Exercise brief -
Starting at the line holding "You are a GUI" and finishing at the line holding "Click the circular button at top-right corner", transcribe the material exactly, keeping both ends but no pictures.

Available data -

>>

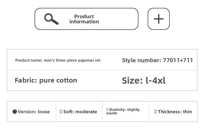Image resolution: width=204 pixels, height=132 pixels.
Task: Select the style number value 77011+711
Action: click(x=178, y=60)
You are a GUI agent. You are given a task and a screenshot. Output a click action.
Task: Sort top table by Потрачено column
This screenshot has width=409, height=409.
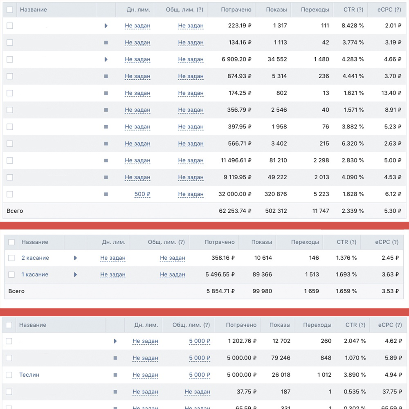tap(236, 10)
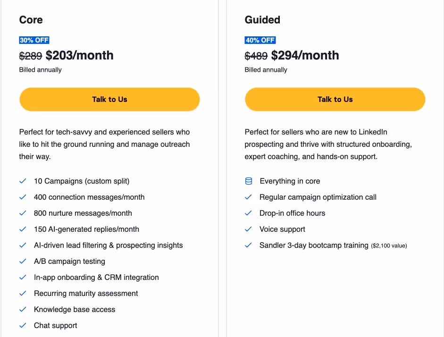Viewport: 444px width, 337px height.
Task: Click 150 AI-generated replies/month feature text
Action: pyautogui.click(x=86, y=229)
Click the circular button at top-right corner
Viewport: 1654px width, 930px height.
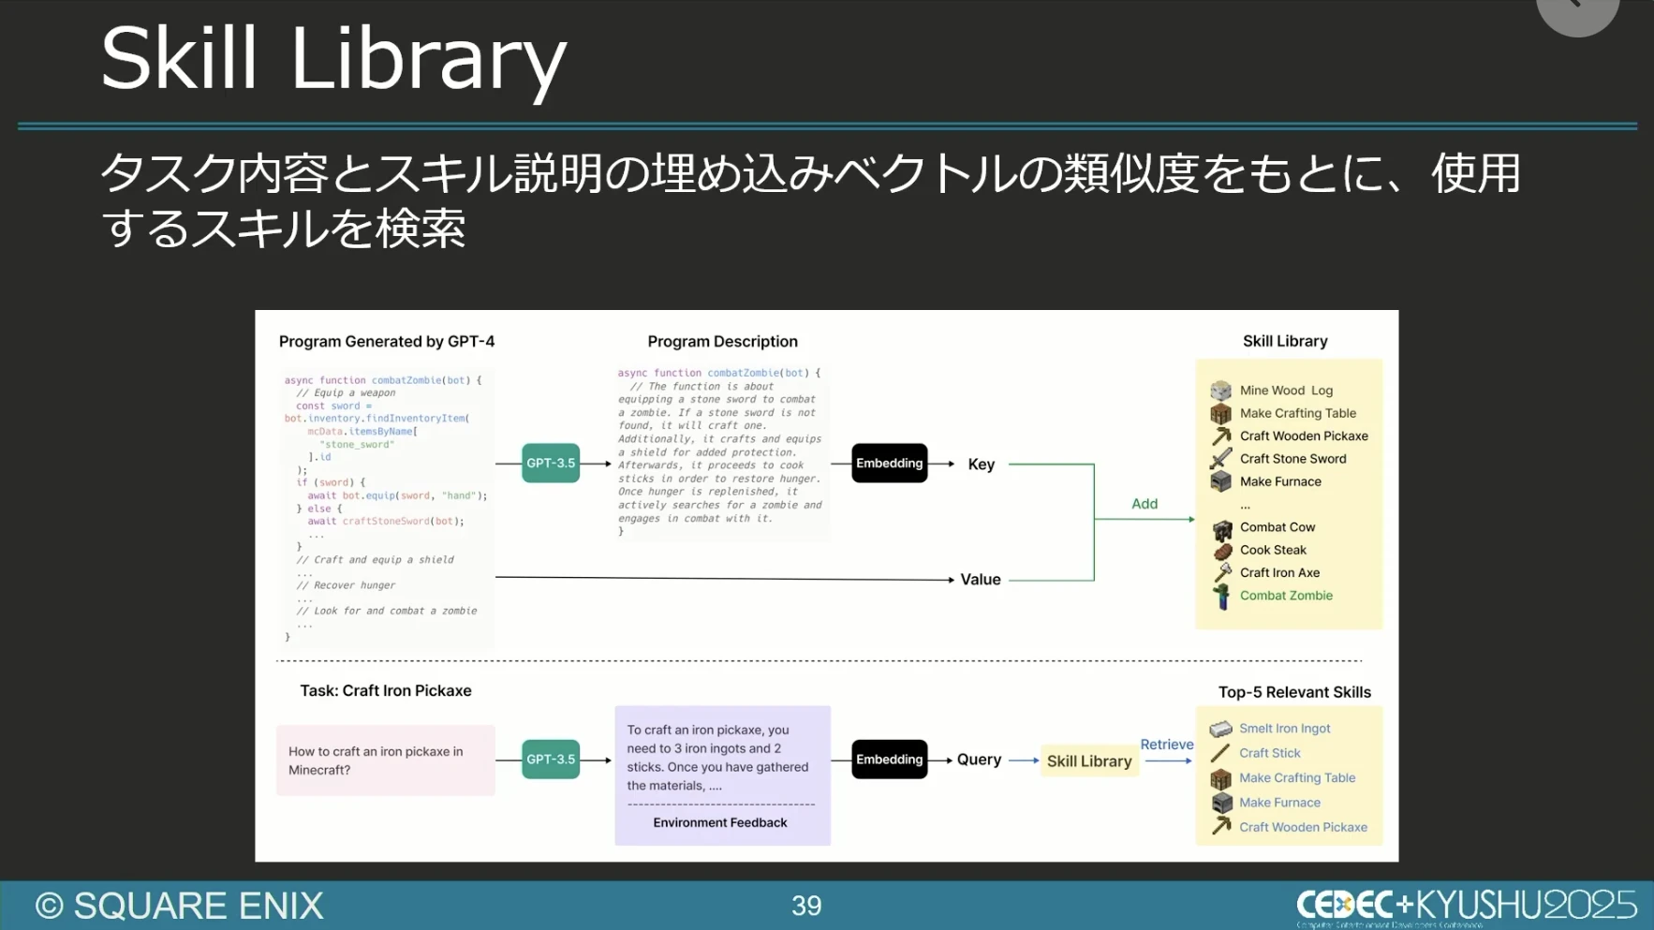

<<

Solution to this problem -
You are a GUI agent. You are given a task and a screenshot. Output a click action.
Task: Sort top table by Потрачено column
This screenshot has width=409, height=409.
tap(236, 10)
Viewport: 444px width, 337px height.
Task: Click 150 AI-generated replies/month feature text
Action: pyautogui.click(x=86, y=229)
Click the circular button at top-right corner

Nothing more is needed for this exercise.